Keywords : Cyberbullying, Internet, Support Vector Machine, Twitter, TF-IDF

1. Introduction

The number of internet users in Indonesia is increasing every year, until the second quarter of 2020 it reaches 73,7% of the total population. Several factors that affect the increase in internet users such as an increasingly equitable internet infrastructure, online learning, and working from home [1]. The internet has a huge impact on daily activities. The positive impact of the internet users is that the facilitates communication between individuals who are in different places, besides that it makes easier for business people to market their products because the internet can be reached by many people.

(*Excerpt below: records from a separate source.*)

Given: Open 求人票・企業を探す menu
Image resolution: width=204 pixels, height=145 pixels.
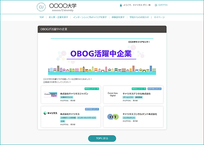Looking at the screenshot, I should 58,17.
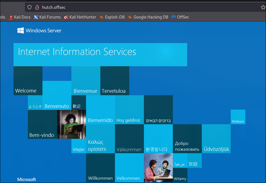Click the Google Hacking DB bookmark icon
This screenshot has height=183, width=266.
(x=130, y=17)
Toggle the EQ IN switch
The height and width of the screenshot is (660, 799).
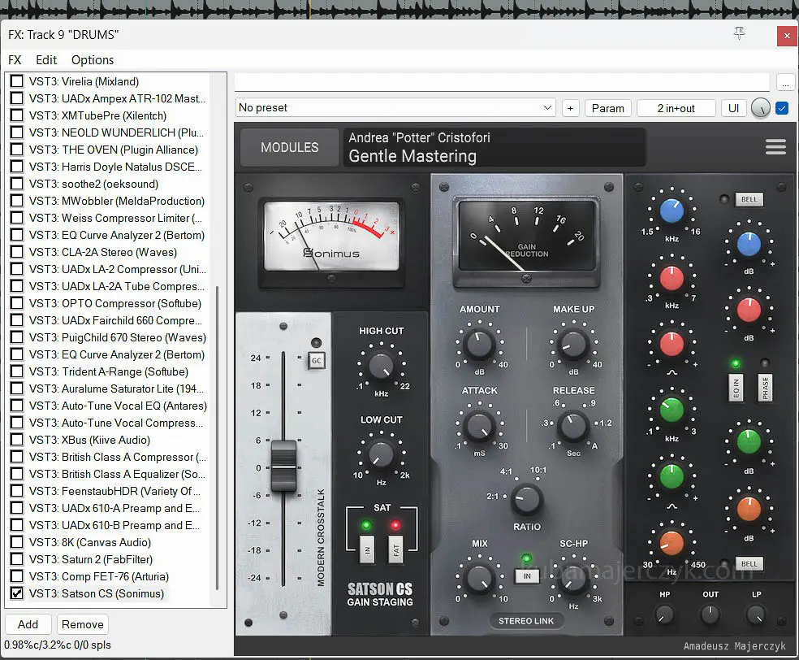[x=736, y=387]
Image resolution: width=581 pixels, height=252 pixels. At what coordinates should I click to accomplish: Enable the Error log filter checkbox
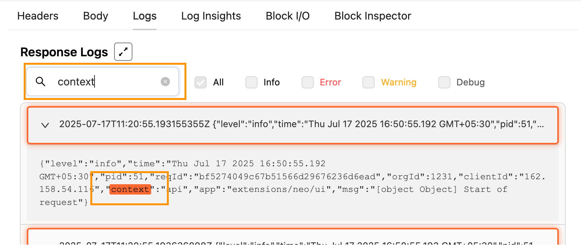point(308,82)
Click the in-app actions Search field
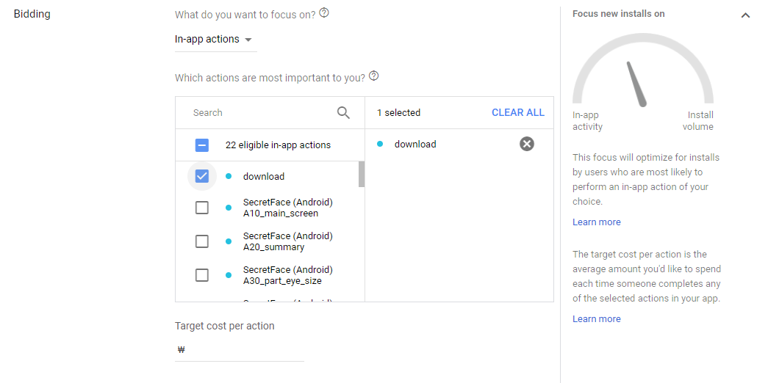768x383 pixels. point(257,113)
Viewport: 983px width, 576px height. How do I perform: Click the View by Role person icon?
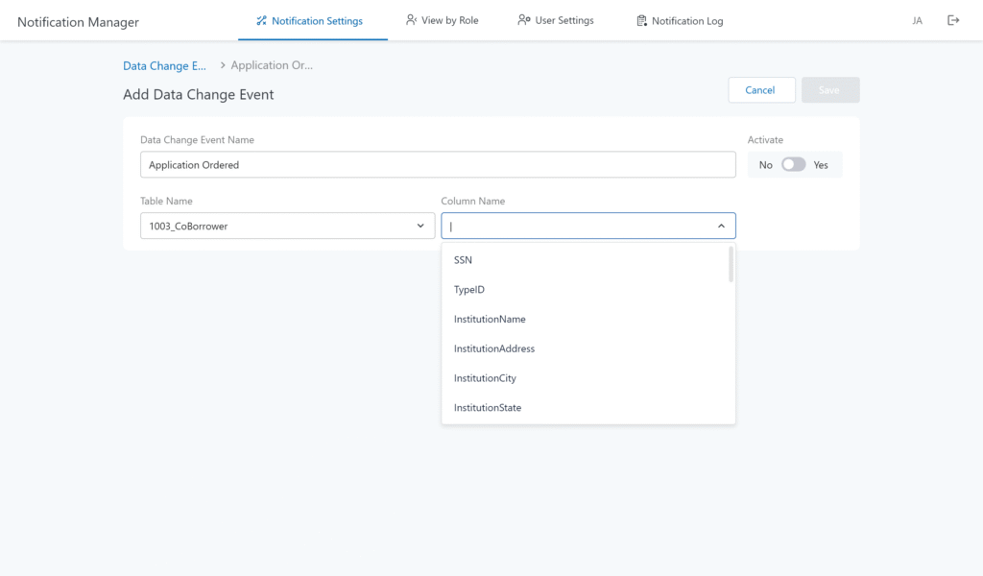pyautogui.click(x=411, y=20)
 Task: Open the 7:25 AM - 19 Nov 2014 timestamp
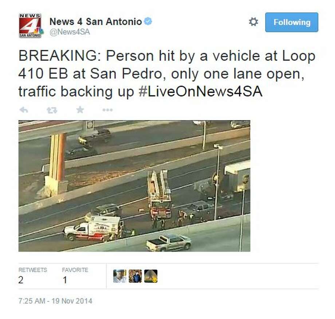pyautogui.click(x=55, y=301)
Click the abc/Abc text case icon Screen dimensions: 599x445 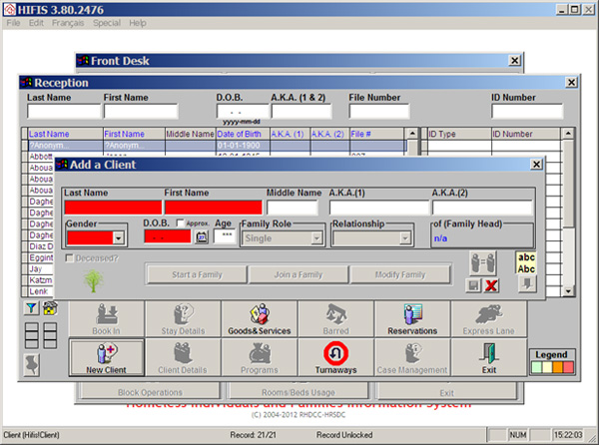tap(526, 261)
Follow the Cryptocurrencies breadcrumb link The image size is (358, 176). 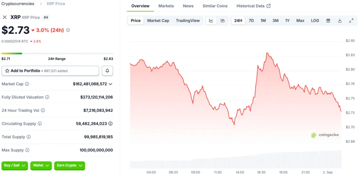pyautogui.click(x=18, y=4)

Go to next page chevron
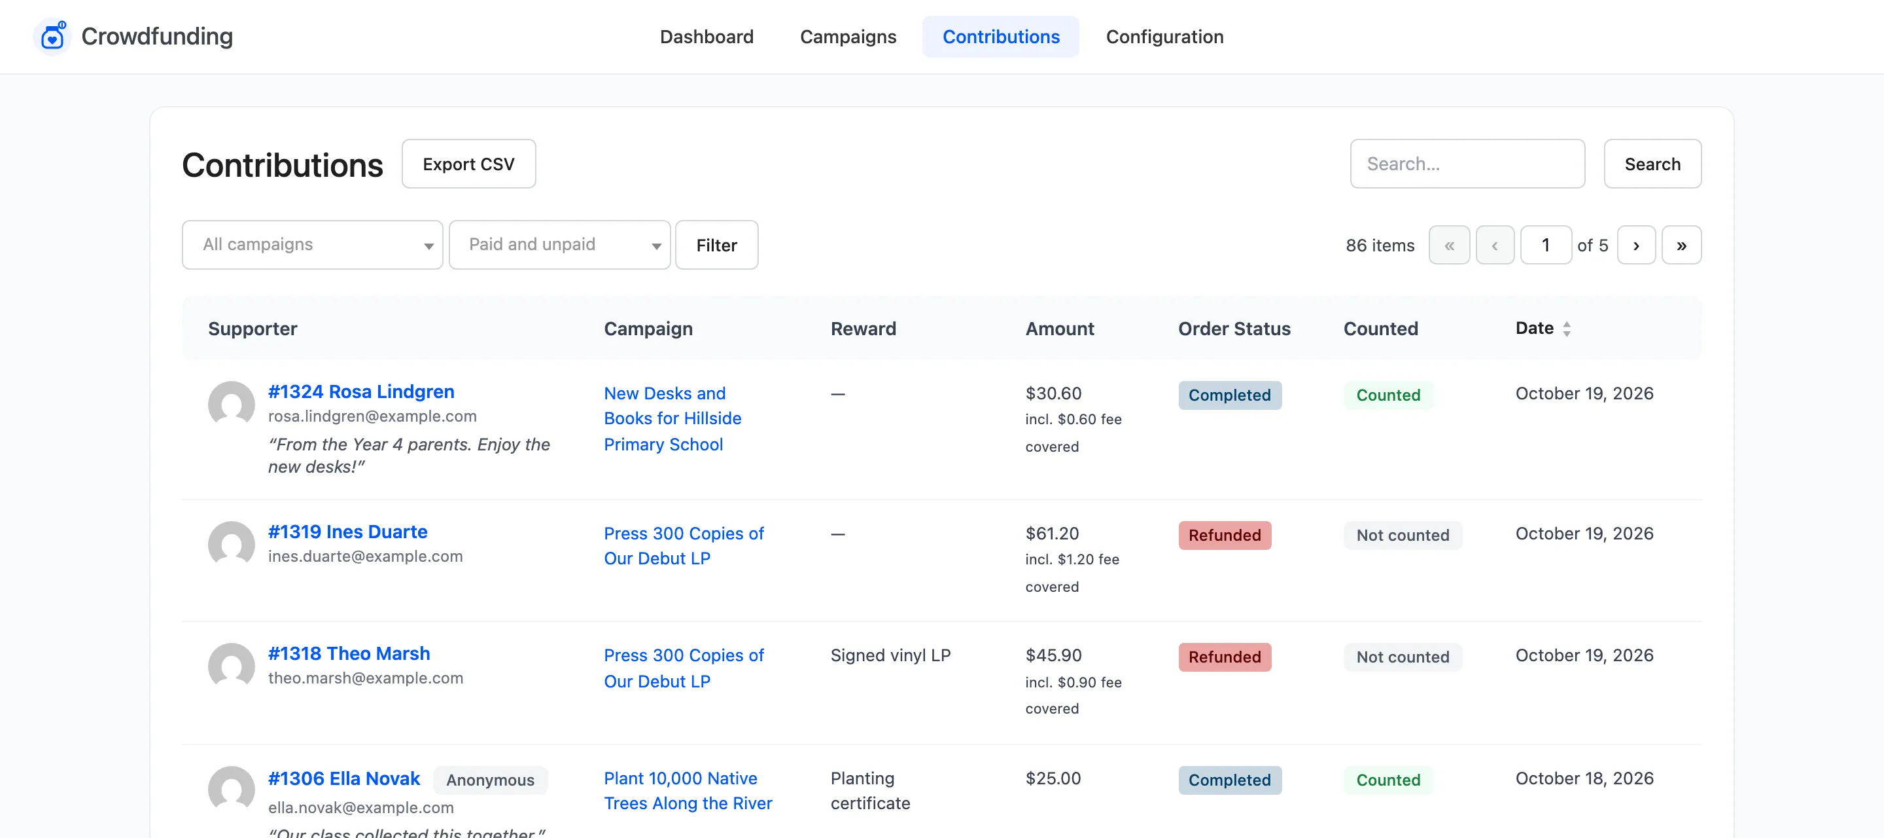click(x=1636, y=245)
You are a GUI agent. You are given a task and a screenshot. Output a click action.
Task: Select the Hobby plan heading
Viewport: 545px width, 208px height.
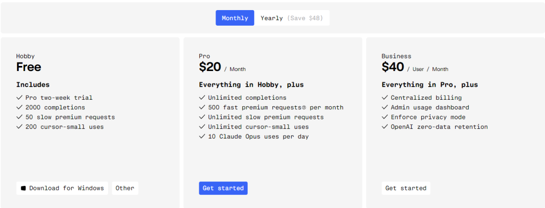click(25, 56)
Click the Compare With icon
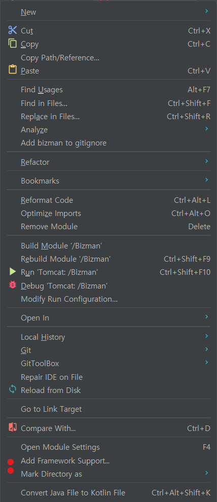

The negative impact of the internet for its users is a decrease in one's desire to socialize with the surrounding environment, the spread of hoax news, and acts of humiliation against someone through comments on social media or what is known as cyberbullying [2].

Cyberbullying is an act of humiliation against an individual in cyberspace [3]. Cyberbullying has an impact on the victim mentality which results in trauma so that the person is often angry, depressed, anxious, afraid, and embarrassed [2]. This can make the victim of

cyberbullying avoid the surrounding environment, take revenge on the perpetrator, and become the perpetrator of the cyberbullying [4]. The development of information technology produces large amounts of data every day or what is known as Big Data [5]. Big data is a massive data set that has a large and complex structure so that a method is needed to process data [6]. The biggest source of Big Data is on social media like Facebook and Twitter. Research related to Big Data analysis can be done using several methods such as Decision Tree, Naïve Bayes, and Support Vector Machine.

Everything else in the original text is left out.